Sometimes it's just hard for the newest fangled spangeled technology like SOAP and WSDL to beat tried and true technologies like Comma Separated Values, and sometimes it is the most benign of examples that seem to prove it.
Consider the following situation: you are searching or listing some potentially large data set, like a file system. You don't know how much stuff you are getting, but you know when you do find something you know all you will ever need know about it. But conversly this knowledge is atomic: you know nothing until you know everything. Furthermore getting that information has some non trivial cost that is basically static. And for the sake of argument all of this API is hidden behind some horrible facade that you cannot access (yea, I could be less abstract but, you know, NDA this, trade secret that, confidential interface here, yadda yadda yadda). How would you write a SOAP service to access that and get the data?

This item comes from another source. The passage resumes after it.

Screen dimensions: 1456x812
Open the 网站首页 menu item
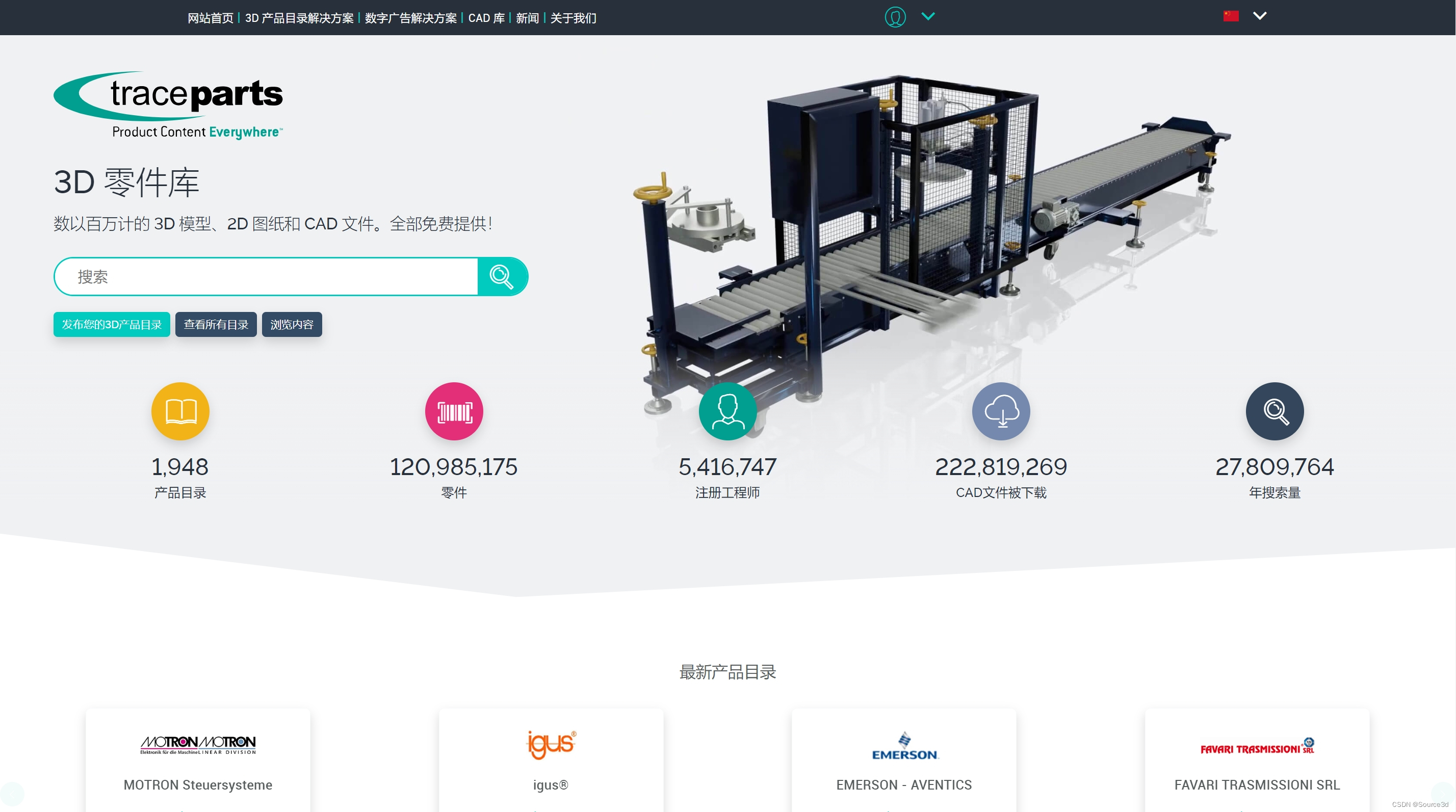click(210, 18)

The obvious solution is to queue all of the result up into a single query. That's all fine and dandy, except that you then get all of the data at one time. That may not be desireable: what if you are showing a table with that data north of the one comma when you pretty printed range and after five minutes without data the user/QA Engineer/Customer thinks the query is hung and kills the app, never mind the fact that the data was available within 2 seconds of submission, essentially we have made the time to first data the same as time to all data plus network overhead. Why? Because of Well-Formed XML constraints; I don't know the soap response is valid XML until I receive the close tag, and for an unbounded element I don't how many there are until the close tag for the wrapper appears, and then because of threading issues it just doesn't deal well with common soap toolkits.

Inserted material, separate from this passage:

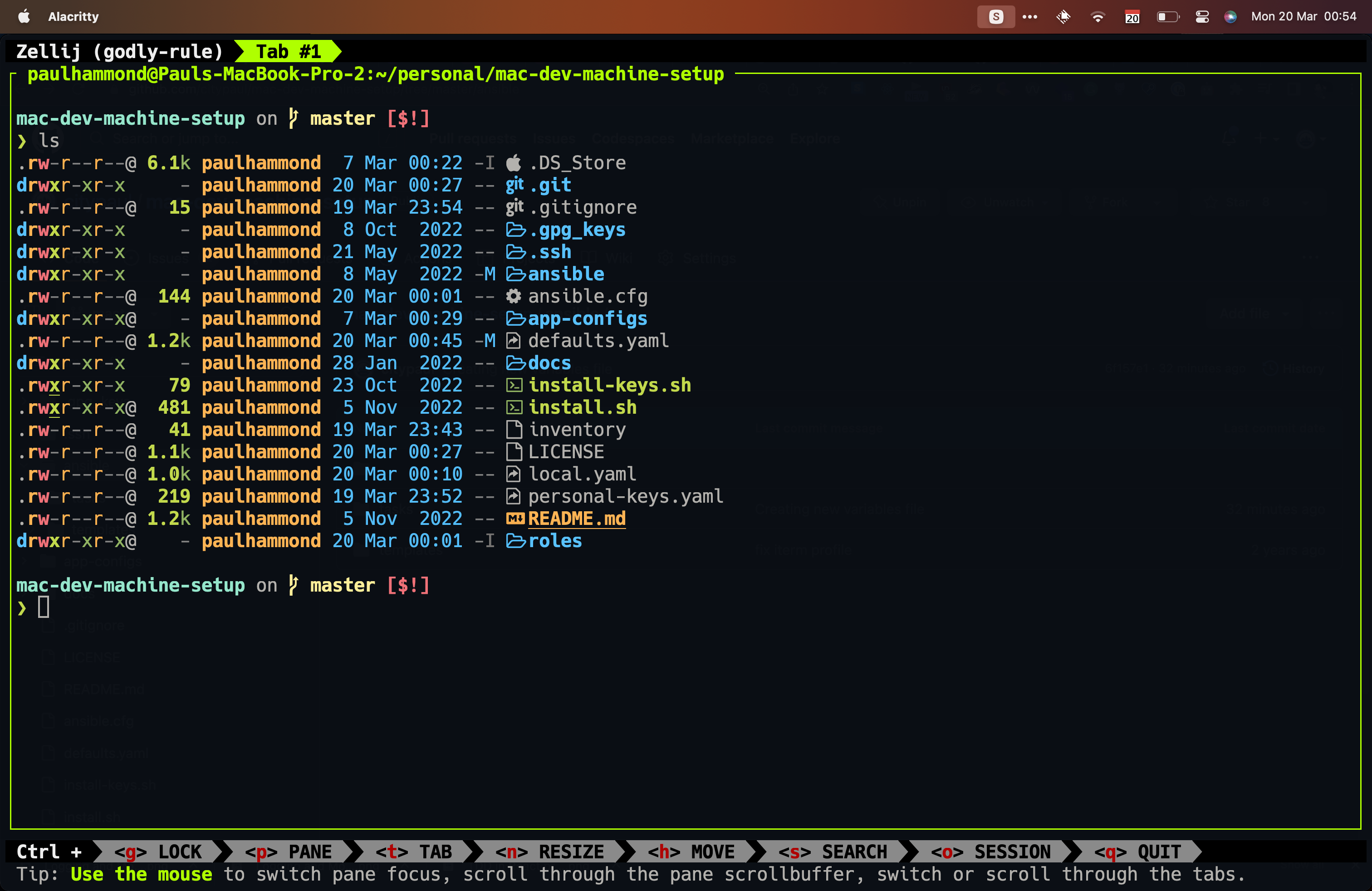Click the battery status icon
1372x891 pixels.
(1168, 17)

Can we could cache the results from the query and get the results in multiple calls? Then we have to cache it on the server side which means we need to keep soap sessions or handle callback objects or other such messiness. And what if the query is aborted? Then how do you deal with left over data no one ever came to get? LRU methods could also cause the data to be pushed out before you could get it when you have a high number of users or calls unless you make the chances very big, not to mention the bug potential. And even if we could do a quicker call to get just some key for each piece of data and return that quicker we still would have to go back and make N calls, which if the overhead of each individual SOAP call is any single digit fraction of the time to get the data from the key (or worse yet, a multiple) then the first row may be 2 seconds but the total time to get all of that data is now 150% to 300% what it was before if the overhead was 1/2 or 2x.

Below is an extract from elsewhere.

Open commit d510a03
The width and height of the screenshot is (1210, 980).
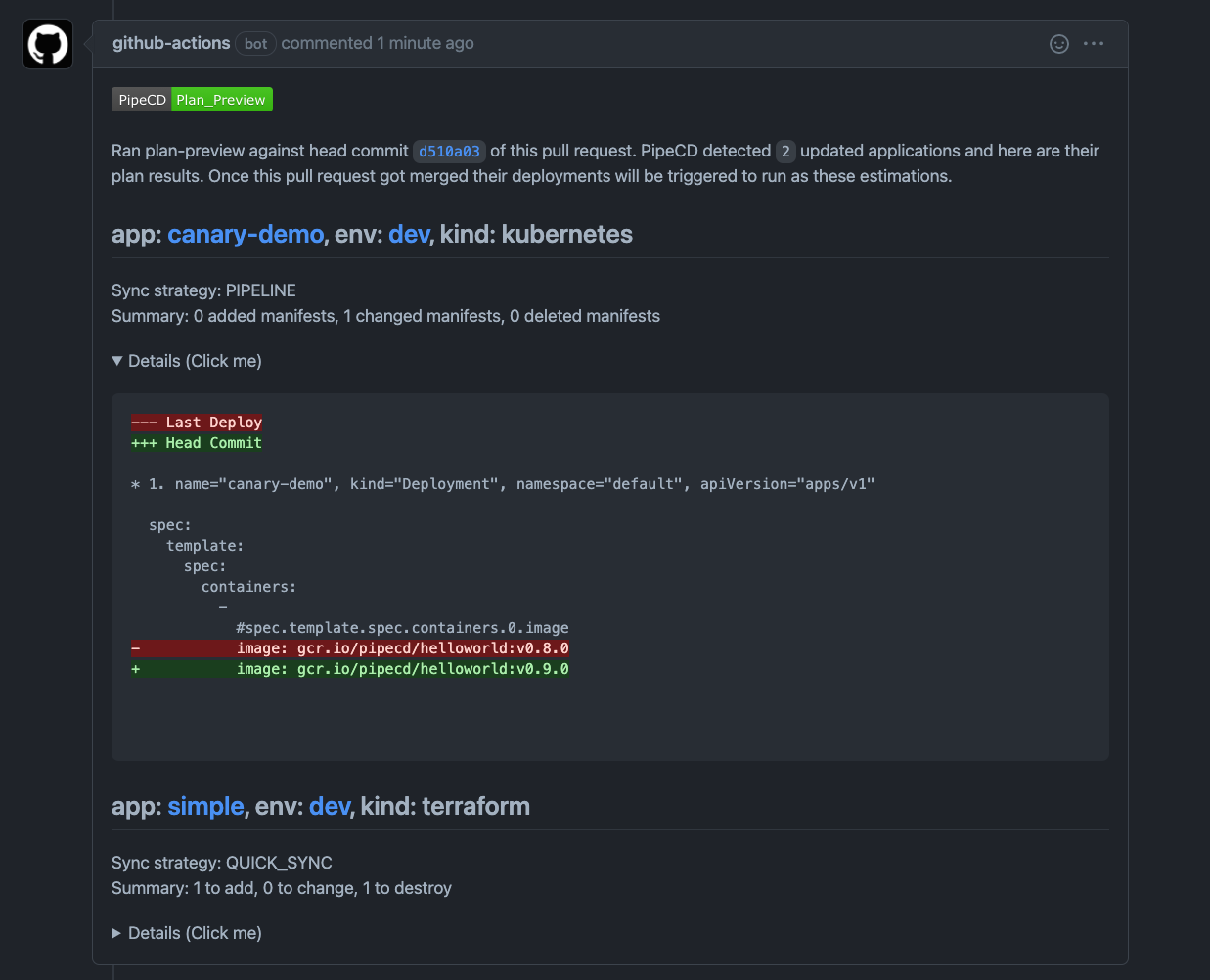click(449, 152)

So how does CSV fit into this? First off a CSV file can have full context for any given row taken out of the file at any point (the agreement of column meanings is the same as needing a WSDL to describe it). Parsing single lines is a rather trivial state machine that college freshmen could implement as a weekly CS101 lab. You don't need some magic end of content marker like a close tag, it's always a newline outside of quotes. Detecting when you are done is as simple as detecting the fact the file is closed, and if a user abandons a request mid stream the socket errors tell the querying engine to stop creating more data. It's much like feeding a baby: you move the stuff in the jar one spoonful at a time to the baby and you stop when the baby spits up, gets resistant, or you run out of baby food.
Optimizing Web Services are much like other optimization tasks, there are hot spots where you focus on tweaking the algorithm or dropping down to assembly language if you have to. And when you optimize for raw speed sometimes you get other pleasant surprises too: it's 10x to 100x smaller as well.